Same here. I miss the choice of being able to go into my office, but I was already full equipped to work remotely indefinitely. Ergo desk, 3 monitor setup, dedicated office space, etc. The hard part has been tagteaming childcare with my wife since daycare is closed - a 2-year-old is more likely to interrupt my productivity than coworkers.
Pitching in to say I've been running at 10% capacity for the past 3 weeks. Working from home really isn't my thing.
I think it's also hard to separate whether that's because of working from home, or because of the coronavirus situation and all the related aspects.
I've been really unproductive lately too, but nothing's changed at all for work environment.
Por que no los dos? I used to work from home 1-2 days a week, but I've also been unproductive lately - I've had some bad personal stuff happen on top of the virus that is exacerbated greatly by being in isolation.

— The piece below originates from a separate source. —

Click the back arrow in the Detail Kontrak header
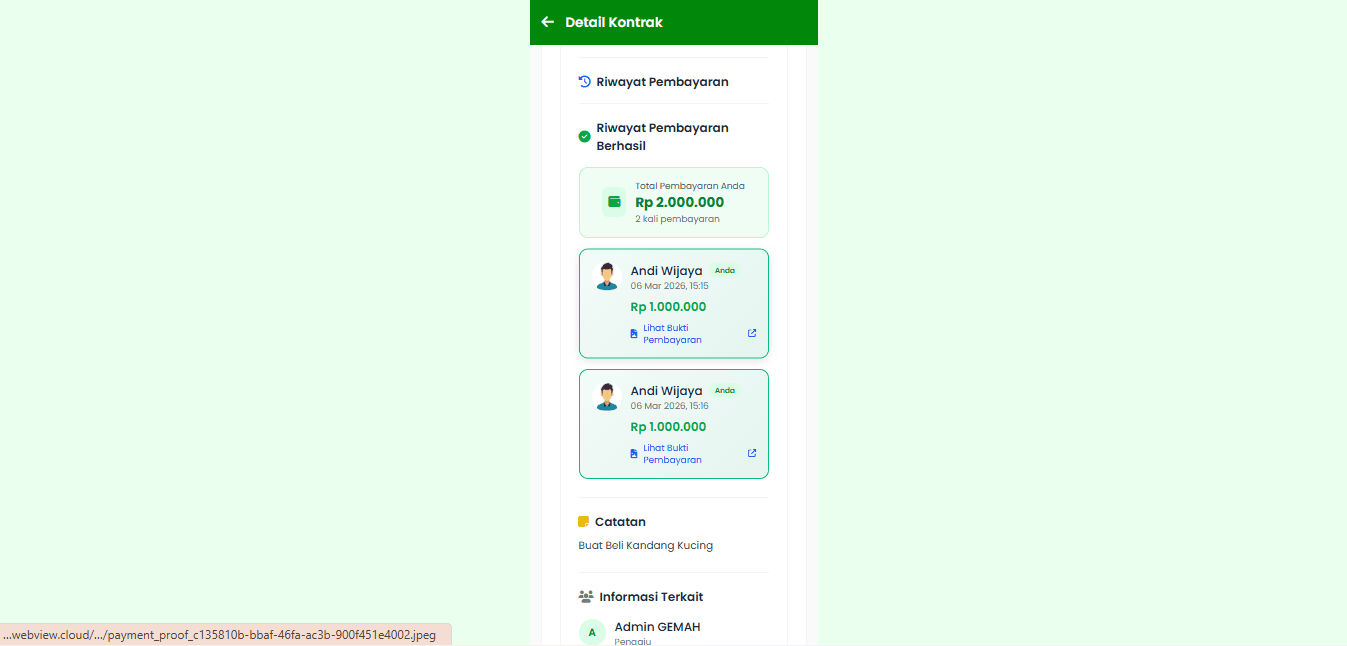 coord(547,21)
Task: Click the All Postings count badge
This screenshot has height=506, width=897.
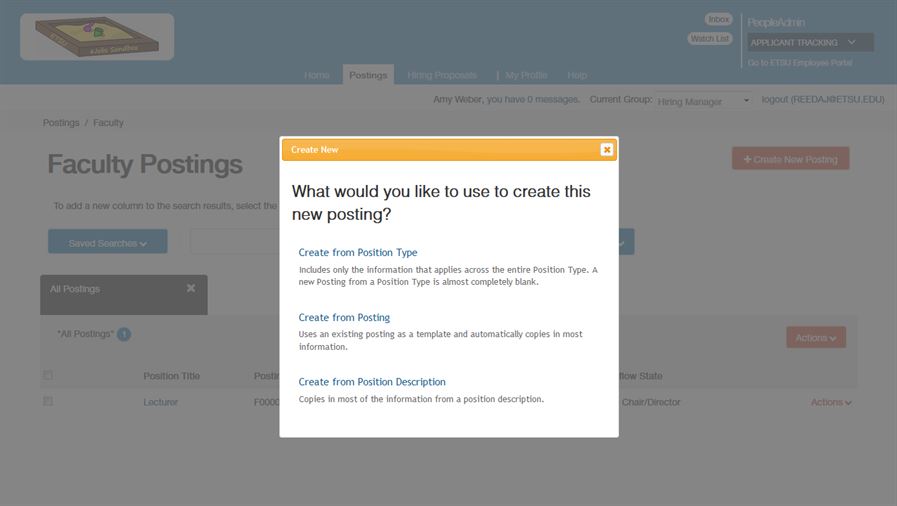Action: (124, 334)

I'm trying, but I can only hope people at work will be understanding that it might be a bit before I'm back to even close to normal capacity. I miss office. :(
Stress-brain doesn't work well in general for long periods of concentration required for programming. I keep walking into rooms and forgetting why I'm there, or drifting off mid-sentence. Earlier today I tried to turn off the bathroom faucet with the light switch. Rough.
I'm so sorry to hear that! I hope you feel better soon. I get where you're coming from.

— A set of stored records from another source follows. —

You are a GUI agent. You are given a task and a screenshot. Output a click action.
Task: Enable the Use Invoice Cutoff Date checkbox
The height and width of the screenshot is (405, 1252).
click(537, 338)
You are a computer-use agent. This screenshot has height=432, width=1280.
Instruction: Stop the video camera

Sending (distant but sincere) hugs. We all will get through this, together. Apart, but together.
I have this link saved specifically because I send it to people a lot.
http://www.ncbi.nlm.nih.gov/pmc/articles/PMC2907136/#!po=0.212766
TLDR: stress literally makes people dumber. Long term stress can permanently alter the physical structure if your brain.
I can confirm this from the other side. The last week I was at work, before our schools cancelled, I was completely unproductive and got absolutely nothing done. My productivity has actually increased since I started working from home, though I'm still nowhere near my usual output. All of it is because the current world situation and its related anxieties are occupying so much of my bandwidth.
I've worked at home for most of my career, but have been really unproductive for the past few weeks. It's really hard to get into the creative zone.
Same, though creativity isn't really my profession but more like a hobby. Think l just need some internet offtime for a while, let thoughts run free, etc.
It can be for some people, but not for the parents I know.
One positive (?) is that I think we all have become more forgiving of our coworkers. As well as their pets and children.
Overheard on Twitter, from a lawyer: "Things I never thought I'd say: 'Sorry, Your Honor. That was my dog.'"
Yeah, it definitely takes some planning in those situations. When I started my career my first employer (a large Fortune 100 telecom company) had rules about working at home that included things like:
etc.
The way we've been thrown into this has compounded the problem. But the idea that "people can only be productive when a boss is looking over their shoulder" is the type of thing I was thinking of. And certainly different people have different ways of working. I respect that.
Same here. Really funny how quickly we went through the following phases:
It didn't even take 10 days. We've been WFH for 2 weeks now.